Modesty in an Immodest World

When most people think of modesty, what do they think of?

That's a loaded question, because of course people think all kinds of things. I know when I reached my later teens and early twenties, I had a rather negative viewpoint of modesty. I was raised to be modest, you see, and once I left my father's home I decided I would simply do what I want. Skirts below my knees? Not on your life! High-collared shirts? Oh, hell no! I was woman, hear me roar...and all that other nonsense.

When I was that age, I decided to go against much of what I was taught in matters of looks and appearance. It was rebellion on my part, and I thank God that I'm smart enough to not have been a REAL rebel and get myself into illegal drugs or binge drinking, as so many young adults do in this day and age. No, my rebellion was in how I looked, and by God, I was going to do what I wanted and dress how I wanted.
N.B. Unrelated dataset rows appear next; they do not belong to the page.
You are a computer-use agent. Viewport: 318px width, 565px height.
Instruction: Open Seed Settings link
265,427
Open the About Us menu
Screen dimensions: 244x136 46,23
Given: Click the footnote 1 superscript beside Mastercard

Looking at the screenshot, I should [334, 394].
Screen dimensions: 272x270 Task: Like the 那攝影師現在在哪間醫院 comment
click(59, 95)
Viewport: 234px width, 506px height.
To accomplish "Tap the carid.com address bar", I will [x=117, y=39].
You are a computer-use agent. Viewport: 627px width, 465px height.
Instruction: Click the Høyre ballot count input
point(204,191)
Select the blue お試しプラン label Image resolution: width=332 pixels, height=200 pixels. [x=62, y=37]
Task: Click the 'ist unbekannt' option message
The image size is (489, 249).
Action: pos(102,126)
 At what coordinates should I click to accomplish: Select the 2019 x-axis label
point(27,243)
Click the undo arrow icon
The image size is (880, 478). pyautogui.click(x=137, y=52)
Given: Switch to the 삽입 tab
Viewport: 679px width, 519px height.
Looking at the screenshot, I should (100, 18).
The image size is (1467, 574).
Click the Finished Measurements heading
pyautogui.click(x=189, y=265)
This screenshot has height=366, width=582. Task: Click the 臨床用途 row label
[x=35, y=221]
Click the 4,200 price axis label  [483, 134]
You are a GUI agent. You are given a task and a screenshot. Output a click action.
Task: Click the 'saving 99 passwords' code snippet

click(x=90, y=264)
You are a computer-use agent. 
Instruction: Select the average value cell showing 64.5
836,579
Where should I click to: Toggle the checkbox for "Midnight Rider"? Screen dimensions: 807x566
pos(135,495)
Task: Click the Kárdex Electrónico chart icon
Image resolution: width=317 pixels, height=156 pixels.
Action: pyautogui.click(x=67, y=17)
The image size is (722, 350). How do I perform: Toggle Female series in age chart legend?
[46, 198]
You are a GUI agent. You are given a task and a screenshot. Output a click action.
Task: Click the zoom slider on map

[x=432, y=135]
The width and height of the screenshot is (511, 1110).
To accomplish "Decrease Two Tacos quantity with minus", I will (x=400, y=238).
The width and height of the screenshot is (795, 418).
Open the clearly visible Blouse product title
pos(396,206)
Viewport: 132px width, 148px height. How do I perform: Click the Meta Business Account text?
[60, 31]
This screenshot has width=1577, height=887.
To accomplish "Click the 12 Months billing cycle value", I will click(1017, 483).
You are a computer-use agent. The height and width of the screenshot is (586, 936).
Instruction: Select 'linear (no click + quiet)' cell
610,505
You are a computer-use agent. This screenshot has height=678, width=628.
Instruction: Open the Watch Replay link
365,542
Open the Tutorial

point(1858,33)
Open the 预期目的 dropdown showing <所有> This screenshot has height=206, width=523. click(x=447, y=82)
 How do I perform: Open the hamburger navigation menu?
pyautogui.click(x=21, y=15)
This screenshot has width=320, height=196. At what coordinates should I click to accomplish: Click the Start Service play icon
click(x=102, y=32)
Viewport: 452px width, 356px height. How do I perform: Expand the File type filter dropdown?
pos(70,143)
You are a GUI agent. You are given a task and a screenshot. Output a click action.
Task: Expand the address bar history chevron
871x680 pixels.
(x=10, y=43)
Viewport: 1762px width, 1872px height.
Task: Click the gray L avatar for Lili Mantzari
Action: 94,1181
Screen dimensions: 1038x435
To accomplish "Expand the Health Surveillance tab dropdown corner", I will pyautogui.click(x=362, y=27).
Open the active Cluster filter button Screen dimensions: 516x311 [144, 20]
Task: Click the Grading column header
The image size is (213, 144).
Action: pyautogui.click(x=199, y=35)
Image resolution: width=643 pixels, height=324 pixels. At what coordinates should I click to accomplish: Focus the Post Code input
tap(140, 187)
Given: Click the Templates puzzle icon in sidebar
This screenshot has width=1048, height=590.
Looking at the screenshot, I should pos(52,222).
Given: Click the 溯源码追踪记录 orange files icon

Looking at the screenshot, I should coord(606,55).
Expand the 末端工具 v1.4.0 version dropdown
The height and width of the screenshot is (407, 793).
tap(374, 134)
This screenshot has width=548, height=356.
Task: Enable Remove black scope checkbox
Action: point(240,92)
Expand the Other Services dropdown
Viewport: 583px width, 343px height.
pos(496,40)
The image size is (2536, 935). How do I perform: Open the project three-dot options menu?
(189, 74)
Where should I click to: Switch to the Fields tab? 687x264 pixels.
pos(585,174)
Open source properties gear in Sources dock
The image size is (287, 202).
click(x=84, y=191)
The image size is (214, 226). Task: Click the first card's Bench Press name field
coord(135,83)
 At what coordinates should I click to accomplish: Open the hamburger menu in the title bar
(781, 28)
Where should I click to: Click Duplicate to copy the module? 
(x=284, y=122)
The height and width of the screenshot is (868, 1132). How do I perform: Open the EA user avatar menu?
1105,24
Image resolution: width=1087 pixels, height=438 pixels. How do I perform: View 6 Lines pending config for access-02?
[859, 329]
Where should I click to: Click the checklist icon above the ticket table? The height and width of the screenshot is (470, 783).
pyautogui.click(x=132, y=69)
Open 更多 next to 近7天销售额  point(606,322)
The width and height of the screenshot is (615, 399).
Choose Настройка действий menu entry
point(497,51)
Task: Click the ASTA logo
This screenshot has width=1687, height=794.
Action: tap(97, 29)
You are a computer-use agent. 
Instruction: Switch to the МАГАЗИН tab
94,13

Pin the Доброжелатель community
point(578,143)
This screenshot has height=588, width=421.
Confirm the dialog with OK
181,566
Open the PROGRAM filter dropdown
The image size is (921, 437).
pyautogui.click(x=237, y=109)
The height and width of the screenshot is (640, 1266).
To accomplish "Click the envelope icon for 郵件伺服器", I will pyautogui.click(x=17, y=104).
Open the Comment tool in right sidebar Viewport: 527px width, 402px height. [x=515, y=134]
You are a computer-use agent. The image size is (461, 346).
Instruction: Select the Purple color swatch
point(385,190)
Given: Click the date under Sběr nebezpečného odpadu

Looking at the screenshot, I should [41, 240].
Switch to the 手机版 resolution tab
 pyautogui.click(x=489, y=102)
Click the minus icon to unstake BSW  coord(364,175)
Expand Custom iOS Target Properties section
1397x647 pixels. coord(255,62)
So, yeah. I showed up at nightclubs at the age of twenty-one wearing little more than a fishnet dress, thong, over-bust corset, and knee-high stiletto boots. Pretty much everything I had was on display for everyone to see...and I did get a LOT of looks. How could I not?

Did I love the attention it got me? ...not so much.

Instead of feeling free, beautiful, and desired, fully in charge of my femininity and the burden of responsibility cast off...I kind of felt like crap. I felt like a slab of meat. Men's eyes were on me everywhere I went in that club, and I knew EXACTLY what they were thinking. They didn't even HAVE to undress me in their head. Hell, I did it for them! Get them a little too drunk, and I could've faced a really bad situation. Thank you, God, that nothing more than a few errant drunken gropes happened. 

Rather than making me feel good, this behavior-- this acting out-- made me feel cheap and sleazy.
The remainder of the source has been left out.